CLINICAL HISTORY.-The disease is generally ushered in with an ordinary diarrhoea; that is, with more or less frequent dejections of a feculent character. Of thirty-three recorded cases which I have analyzed with reference to this point, these dejections preceded the characteristic dysenteric evacuations in thirty. The latter appeared after the former had existed for a period varying from twenty-four hours to seven days.1

The characteristic evacuations consist of mucus, with which more or less blood is usually commingled. The quantity passed at each act of defecation. is generally small, but the act is frequently repeated, slight evacuations often taking place every hour or two, and sometimes after intervals of a few moments only. The quantity of mucus expelled in some cases is abundant, and forms a jelly-like mass, not unlike a collection of the rusty sputa of pneumonitis. The popular term applied to the matter of these evacuations is slime, and by those who are familiar with the preparation of intestines for sausages, they are often compared to the "scrapings of hogs' guts." Rarely in sporadic, but not infrequently in epidemic dysentery, the evacuations contain fibrinous laminæ or flakes in greater or less quantity. A serosanguinolent liquid, either small in quantity or abundant, also occurs occasionally in sporadic, but much oftener in cases of epidemic dysentery. The latter has been compared to water in which meat has been washed, and was called by the older writers lotura carnium. Most of the evacuations are exclusively dysenteric, that is, consisting of mucus, epithelium, lymph, and blood, but with some of the evacuations fecal matter is discharged. Frequently this presents a green color. Occasionally round hardened lumps of feces are expelled; these are called scybala. The amount of morbid matter evacuated, together with the absence of fecal matter, constitutes, measurably, a criterion of the extent of intestinal surface affected. In the course of the disease, the evacuations may contain more or less purulent matter, but this belongs more especially to chronic dysentery. In lieu of the fecal odor, they frequently emit a putrid fetor.
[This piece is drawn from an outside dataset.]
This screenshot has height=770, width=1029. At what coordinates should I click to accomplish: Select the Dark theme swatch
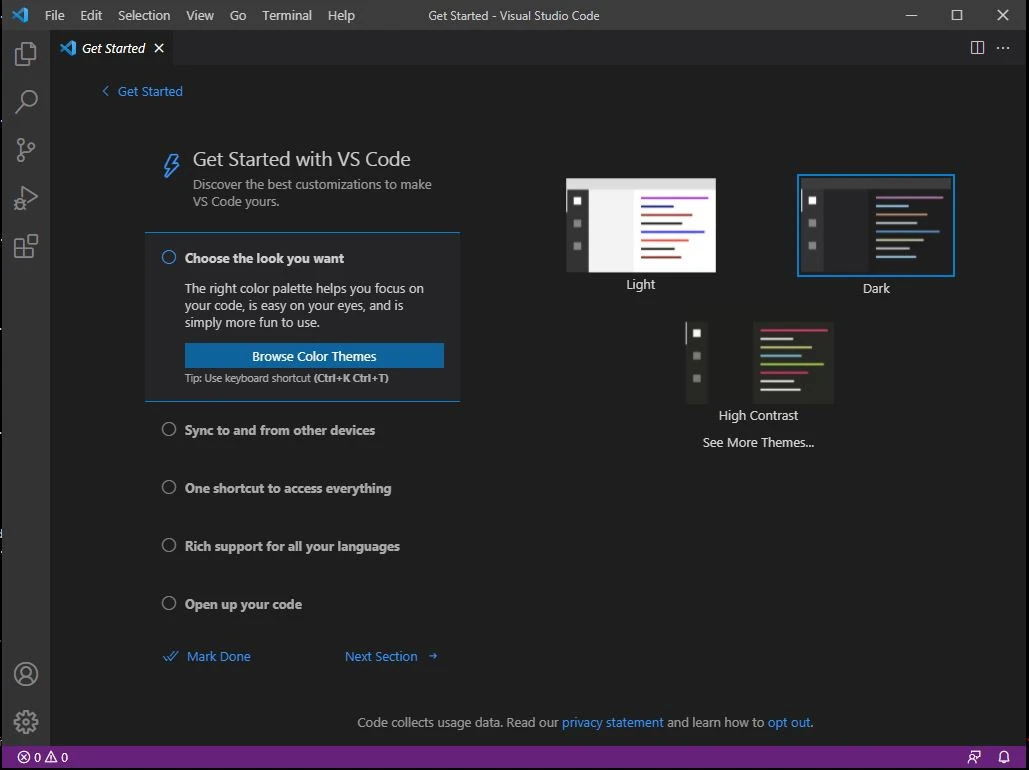point(875,225)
The inflammation of the rectum occasions a sensation as if this portion of the bowel were filled, and leads to the frequent desire to defecate, with as much straining as the soreness of the parts will allow. This desire to strain ineffectually is called tenesmus. Sometimes the straining efforts produce prolapsus of the intestine. The evacuations are frequently preceded by griping or colic pains which have been called tormina. The tormina and tenesmus are not proportionate to the gravity of the disease; they are sometimes wanting in fatal cases, and are prominent symptoms in some mild cases. They are, however, the chief sources of suffering. Tenderness on pressure is in some cases more or less marked over the descending colon, and sometimes over the whole tract of the large intestine. It is rarely great, and not infrequently wanting. Meteorism or tympanitic distension is rarely present; the abdomen is usually depressed. Strangury and retention of urine are occasional symptoms, and, in the female, leucorrhoea may be produced.

The pulse, in the majority of cases, is but little, and sometimes not at all, accelerated. Exceptionally, high febrile movement exists; this is in robust persons, the inflammation being more intense and diffused than usual. Great frequency of the pulse always denotes gravity and danger, but the converse does not hold good; in some fatal cases the pulse is never much accelerated. The skin is generally either cool or moderately hot, but, exceptionally, with high febrile movement, there is much heat of the surface.

* Clinical Report on Dysentery, based on an analysis of forty-nine cases, by the author. 1853.